To set your strategic objectives well, take multiple aspects of your business into consideration. Line up these four elements in horizontal bands from the bottom to the top and fill them in with all your goals:

  1. 1. Learning and growth: This tier represents how employee training and growth undergirds your entire strategy as a business. Employees are important stakeholders, and they also perform the work to give your company value. It’s important to take a growth perspective with your workers—continually looking for ways to hone their skills for your business and incentivize them to increase productivity. When you treat your employees well, you add an essential ingredient to any formulation for business success.
  2. 2. Internal business process: When you take an internal process perspective, try to elucidate how you can improve all the procedures essential to daily activity at your company. Establish key performance indicators (KPIs) and initiatives to expedite processes while keeping quality high. This helps promote the best possible practices and decision-making processes for each department.
  3. 3. Customer relationships: Once you get your ducks in a row for the internal aspects of your company, you’re ready to move on to the customer management process. As you take the customer perspective in your strategy map, ask for ways you can improve outward-facing communications and marketing. See if there are ways you can tie internal procedures and employee growth to outreach in a tangible way.
  4. 4. Financial performance: Financial goals are generally at the top of any organization’s strategy map, given how all the other aspects shore up company performance on this tier. Ask how you can improve your business strategy to facilitate maximum revenue growth and increase shareholder value.
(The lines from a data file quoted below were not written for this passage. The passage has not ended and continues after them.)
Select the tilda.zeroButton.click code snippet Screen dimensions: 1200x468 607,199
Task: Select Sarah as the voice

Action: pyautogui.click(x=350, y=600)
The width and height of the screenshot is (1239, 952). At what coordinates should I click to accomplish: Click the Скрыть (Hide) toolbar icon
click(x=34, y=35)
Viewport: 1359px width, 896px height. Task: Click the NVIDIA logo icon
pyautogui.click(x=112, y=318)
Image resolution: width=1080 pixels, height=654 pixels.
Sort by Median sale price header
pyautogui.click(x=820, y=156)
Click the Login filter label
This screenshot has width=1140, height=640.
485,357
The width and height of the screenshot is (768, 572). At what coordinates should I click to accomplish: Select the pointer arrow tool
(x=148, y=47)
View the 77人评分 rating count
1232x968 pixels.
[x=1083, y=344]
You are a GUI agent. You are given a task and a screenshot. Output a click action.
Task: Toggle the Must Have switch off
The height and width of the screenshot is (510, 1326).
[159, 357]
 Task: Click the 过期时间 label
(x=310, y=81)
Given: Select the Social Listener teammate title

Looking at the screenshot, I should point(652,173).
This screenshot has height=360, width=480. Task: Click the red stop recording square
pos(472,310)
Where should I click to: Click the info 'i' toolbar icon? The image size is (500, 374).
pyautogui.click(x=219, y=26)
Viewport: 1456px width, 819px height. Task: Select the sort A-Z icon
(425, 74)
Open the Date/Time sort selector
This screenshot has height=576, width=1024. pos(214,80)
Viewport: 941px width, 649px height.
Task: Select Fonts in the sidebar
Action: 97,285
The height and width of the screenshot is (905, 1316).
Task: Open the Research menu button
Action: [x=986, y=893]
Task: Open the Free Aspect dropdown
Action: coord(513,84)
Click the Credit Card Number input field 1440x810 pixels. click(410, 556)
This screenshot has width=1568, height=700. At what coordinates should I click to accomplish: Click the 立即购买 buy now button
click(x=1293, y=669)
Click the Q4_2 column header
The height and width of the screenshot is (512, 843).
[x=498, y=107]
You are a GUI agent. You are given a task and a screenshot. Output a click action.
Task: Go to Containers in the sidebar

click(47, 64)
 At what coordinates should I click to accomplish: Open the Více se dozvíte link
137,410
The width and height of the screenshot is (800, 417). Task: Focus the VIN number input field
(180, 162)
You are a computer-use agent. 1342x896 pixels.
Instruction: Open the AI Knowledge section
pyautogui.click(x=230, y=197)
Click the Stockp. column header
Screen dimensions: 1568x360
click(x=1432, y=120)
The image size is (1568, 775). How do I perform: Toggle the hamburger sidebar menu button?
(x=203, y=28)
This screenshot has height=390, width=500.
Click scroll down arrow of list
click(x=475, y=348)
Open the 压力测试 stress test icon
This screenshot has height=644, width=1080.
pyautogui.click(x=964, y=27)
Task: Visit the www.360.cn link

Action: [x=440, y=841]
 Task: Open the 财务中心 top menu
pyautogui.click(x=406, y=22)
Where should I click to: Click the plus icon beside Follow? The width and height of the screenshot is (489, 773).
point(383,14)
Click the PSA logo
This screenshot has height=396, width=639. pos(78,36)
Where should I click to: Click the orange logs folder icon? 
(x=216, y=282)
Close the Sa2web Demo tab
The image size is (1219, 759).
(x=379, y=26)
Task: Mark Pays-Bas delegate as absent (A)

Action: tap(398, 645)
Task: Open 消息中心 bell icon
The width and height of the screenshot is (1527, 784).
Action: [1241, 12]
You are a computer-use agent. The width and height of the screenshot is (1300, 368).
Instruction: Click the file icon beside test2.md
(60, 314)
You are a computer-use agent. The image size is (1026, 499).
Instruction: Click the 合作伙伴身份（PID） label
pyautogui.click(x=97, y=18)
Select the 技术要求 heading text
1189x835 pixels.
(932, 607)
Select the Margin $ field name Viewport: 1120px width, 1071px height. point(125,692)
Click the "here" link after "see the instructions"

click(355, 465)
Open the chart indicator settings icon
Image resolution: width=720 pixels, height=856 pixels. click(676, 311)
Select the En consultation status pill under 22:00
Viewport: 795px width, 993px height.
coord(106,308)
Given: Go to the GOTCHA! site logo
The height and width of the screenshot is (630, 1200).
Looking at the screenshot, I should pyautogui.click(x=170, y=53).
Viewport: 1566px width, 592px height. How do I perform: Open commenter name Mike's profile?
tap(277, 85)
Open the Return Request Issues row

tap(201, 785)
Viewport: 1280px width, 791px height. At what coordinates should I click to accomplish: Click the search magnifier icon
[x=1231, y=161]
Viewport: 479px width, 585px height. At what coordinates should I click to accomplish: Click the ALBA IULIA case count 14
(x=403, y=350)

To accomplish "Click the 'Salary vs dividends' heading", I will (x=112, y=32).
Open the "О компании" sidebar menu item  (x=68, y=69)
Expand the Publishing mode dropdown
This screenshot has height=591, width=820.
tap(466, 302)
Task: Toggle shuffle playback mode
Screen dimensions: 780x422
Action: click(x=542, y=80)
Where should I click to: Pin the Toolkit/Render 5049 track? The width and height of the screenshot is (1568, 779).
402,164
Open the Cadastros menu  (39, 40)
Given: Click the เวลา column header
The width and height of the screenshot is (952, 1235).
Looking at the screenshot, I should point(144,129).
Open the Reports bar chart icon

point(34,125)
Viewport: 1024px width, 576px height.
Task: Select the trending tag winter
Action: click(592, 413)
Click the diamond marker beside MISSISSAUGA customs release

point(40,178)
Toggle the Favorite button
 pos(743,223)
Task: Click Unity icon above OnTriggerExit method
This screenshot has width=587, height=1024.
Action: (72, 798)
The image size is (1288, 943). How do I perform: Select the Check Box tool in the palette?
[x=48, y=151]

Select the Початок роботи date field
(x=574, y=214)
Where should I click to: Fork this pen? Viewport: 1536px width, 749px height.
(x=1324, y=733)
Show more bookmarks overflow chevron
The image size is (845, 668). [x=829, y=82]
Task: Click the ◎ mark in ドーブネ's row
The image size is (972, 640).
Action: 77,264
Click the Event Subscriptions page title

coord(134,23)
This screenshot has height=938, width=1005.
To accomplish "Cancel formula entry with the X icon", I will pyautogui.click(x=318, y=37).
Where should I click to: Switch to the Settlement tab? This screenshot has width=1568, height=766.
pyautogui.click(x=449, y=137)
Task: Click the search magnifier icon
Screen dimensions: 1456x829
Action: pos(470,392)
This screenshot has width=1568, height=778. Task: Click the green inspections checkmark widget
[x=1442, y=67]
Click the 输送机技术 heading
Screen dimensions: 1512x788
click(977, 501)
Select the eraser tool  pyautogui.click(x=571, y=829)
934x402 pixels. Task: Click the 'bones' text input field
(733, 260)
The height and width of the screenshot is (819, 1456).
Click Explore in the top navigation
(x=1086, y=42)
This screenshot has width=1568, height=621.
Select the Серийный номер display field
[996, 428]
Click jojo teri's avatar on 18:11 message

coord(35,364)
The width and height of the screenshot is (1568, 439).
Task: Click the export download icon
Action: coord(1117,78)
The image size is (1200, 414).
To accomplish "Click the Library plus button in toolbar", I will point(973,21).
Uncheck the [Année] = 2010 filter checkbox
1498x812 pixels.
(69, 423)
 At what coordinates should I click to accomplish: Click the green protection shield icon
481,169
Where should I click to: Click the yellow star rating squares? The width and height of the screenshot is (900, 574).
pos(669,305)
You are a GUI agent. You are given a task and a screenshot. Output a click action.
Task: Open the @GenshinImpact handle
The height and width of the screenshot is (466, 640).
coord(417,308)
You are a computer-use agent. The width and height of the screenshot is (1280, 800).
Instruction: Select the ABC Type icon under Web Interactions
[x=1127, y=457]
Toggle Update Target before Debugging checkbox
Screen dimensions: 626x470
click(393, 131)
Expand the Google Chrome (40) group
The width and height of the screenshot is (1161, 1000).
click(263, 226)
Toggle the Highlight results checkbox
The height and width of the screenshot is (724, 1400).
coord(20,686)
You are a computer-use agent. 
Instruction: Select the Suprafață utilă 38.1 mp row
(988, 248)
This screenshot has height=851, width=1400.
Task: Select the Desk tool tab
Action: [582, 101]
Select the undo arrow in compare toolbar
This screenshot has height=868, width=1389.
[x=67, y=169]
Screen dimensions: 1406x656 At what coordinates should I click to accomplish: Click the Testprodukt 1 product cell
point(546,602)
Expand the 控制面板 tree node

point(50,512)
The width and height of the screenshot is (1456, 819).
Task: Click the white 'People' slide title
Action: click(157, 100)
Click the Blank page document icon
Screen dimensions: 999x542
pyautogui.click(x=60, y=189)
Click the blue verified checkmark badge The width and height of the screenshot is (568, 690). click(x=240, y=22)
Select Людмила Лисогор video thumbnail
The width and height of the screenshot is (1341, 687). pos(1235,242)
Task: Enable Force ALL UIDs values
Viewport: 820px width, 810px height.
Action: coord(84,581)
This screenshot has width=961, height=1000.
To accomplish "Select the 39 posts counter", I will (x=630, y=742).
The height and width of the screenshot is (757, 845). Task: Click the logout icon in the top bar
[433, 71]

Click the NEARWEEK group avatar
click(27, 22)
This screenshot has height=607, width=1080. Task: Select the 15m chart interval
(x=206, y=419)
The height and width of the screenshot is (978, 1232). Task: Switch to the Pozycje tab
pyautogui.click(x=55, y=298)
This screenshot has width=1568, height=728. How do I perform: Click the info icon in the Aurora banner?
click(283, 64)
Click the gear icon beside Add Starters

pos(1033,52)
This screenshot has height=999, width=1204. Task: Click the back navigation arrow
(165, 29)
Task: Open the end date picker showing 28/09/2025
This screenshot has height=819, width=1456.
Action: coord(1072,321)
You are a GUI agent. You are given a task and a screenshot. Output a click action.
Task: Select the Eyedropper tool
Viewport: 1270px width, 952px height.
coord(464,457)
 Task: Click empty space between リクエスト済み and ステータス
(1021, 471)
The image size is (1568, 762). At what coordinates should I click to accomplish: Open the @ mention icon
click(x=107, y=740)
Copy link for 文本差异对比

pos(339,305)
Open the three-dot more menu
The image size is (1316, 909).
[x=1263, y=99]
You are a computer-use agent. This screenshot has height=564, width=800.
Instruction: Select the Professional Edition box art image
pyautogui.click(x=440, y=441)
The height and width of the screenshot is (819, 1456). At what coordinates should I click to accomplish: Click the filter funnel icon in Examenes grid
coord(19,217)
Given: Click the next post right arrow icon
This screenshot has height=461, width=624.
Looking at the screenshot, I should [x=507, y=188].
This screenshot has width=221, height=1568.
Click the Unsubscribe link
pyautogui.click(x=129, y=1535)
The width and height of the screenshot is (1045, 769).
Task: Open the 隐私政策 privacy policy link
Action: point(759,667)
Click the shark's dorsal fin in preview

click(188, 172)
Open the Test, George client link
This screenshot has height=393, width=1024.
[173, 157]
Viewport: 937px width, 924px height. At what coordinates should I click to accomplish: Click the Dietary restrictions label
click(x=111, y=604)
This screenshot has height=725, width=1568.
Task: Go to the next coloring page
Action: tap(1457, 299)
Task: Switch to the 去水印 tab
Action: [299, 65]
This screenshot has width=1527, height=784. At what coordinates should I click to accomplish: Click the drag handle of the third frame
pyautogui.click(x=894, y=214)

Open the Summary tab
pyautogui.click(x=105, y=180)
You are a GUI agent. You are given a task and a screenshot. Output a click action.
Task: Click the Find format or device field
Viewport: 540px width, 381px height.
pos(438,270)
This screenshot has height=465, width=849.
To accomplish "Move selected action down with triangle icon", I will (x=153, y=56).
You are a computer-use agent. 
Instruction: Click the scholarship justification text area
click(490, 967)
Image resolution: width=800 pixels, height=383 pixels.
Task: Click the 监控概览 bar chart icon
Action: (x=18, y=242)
How to Create a Strategy Map

Achieving strategic goals requires developing an ironclad plan for their accomplishment. Keep these tips in mind as you build your strategy map:

  • Assess company needs. Ask where your company needs improvement at any level and see determine how fixing one aspect might indirectly lead to fixing others, too. For example, if you improve internal project management, you might also correct issues with delivering goods to customers in a timely manner. Similarly, addressing employee competency issues will have a positive effect on meeting your financial goals more effectively.
  • Decide on your ultimate goal. Corporate strategy execution requires a far-reaching vision statement. All of your strategic priorities should fall under this wide umbrella. Try to crystallize the purpose of your business, as well as the audiences you hope to reach and serve. This will help you better plan on a granular level when it comes to strategy mapping.
  • Depict causal relationships. Strategy maps allow you to visually depict all the cause-and-effect relationships among different areas in your company. For example, meeting value propositions internally as fast as possible might require an increase in pricing for customers. Draw lines from goals in one tier of your map to another as a rough step-by-step guide to how your company runs.
  • Feel free to experiment. The general strategy map template consists of one page with four predefined rows, but you can try out different methodologies. Check other businesses’ strategy map examples to see if you prefer any alternative ways to structure goal setting. Keep the core elements of drawing connections and depicting various aspects of your business intact.
  • Seek input and feedback. As you plot your overall strategy, reach out to people at all levels of your company for input on strategic planning. Your sales team might have different ideas about achieving customer satisfaction than your marketing team, but both will likely have important feedback. Ask employees for the best ways to go about performance measurement and customers about what most appeals to them.
  • Take a wide-angle view. Define more granular strategic themes by looking at the big picture. For example, clarity about your long-term financial strategy will help you set short-term financial goals more effectively. By taking a wide-angle view, you better allow yourself to zoom in when necessary.